The SEC has said that there is little cause for further concern over Y2K.
Y2K disclosure is no longer necessary for most fund advisers, Barry Miller, the associate director for legal and disclosure at the SEC wrote in a Feb. 11 opinion letter to Craig Tyle, general counsel of the Investment Company Institute in Washington, D.C.
"Year 2000 issues may no longer be material to most funds," Miller wrote. "Most funds likely will determine that there is no longer any need to disclose Year 2000-related matters in the prospectus (or elsewhere)."
In its letter, the SEC responded collectively to what it called "numerous inquiries" as to whether funds have any ongoing Year 2000 disclosure obligations after January 1.
Fund advisers are now free to delete Y2K disclosures in prospectuses and other shareholder communications that the SEC first required two-years ago amid the industry's Y2K remediation efforts and regulators' concerns that Y2K computer problems could cause serious disruptions in the securities markets and for mutual funds.
In 1998, the SEC issued disclosure guidance regarding Year 2000 issues and their possible consequences. Where mutual fund advisory firms determined that Year 2000 issues could affect the firm's operating results or financial condition, the SEC required disclosure.
Most mutual funds added a paragraph containing boilerplate language to their fund prospectuses and some periodic reports to investors. But many funds also chose to dedicate a section of their fund group's website to the Y2K issue to answer questions to allay shareholder fears. A few, like Vanguard Group of Malvern, Pa., addressed concerns in their monthly newsletters to fund investors.
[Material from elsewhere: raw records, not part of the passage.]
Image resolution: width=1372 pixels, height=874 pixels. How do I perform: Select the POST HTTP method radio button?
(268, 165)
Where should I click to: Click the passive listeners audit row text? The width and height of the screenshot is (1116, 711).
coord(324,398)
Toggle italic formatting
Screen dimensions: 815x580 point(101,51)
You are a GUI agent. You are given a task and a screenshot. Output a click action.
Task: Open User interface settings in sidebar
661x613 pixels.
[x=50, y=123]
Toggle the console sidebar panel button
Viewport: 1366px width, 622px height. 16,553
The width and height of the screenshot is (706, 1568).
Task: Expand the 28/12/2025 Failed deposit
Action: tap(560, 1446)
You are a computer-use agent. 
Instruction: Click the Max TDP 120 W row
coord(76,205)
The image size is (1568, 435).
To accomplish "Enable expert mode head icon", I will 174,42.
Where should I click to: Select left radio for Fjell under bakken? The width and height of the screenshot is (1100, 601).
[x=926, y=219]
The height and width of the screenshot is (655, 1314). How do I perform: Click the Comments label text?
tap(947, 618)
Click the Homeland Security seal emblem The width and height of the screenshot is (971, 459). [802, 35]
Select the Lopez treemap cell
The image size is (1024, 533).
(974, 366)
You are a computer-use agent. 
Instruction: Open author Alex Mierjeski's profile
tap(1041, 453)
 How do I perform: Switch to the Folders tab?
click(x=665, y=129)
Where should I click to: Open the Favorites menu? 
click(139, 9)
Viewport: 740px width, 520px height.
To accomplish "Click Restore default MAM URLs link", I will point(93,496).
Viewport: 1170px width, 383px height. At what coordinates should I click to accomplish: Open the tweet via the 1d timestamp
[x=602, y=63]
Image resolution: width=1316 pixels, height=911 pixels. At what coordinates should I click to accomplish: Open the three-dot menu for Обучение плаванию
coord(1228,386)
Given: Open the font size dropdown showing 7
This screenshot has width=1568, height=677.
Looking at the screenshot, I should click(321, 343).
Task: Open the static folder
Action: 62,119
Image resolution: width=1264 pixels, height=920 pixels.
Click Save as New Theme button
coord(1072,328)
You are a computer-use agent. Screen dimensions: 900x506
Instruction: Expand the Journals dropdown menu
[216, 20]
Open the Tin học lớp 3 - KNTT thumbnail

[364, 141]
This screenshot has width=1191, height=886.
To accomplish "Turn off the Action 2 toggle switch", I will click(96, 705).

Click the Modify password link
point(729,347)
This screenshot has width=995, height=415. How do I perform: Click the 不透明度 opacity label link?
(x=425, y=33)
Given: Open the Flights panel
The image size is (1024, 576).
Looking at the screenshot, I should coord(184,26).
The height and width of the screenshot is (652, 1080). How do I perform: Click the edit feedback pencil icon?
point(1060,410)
Still the SEC is asking that investment companies use the same care in abandoning Y2K disclosure that they used in deciding whether such disclosure was necessary in the first place.
"Other funds may determine to continue disclosure in face of material Year 2000 uncertainties," said the SEC in its opinion letter. "For example, disclosure may be warranted if a fund determines that other Year 2000-critical dates, such as this year's leap-year anomaly, may cause computer-related problems that may have a material adverse effect on the fund, or that there may be possible material effects of Year 2000 disruptions that have not yet surfaced."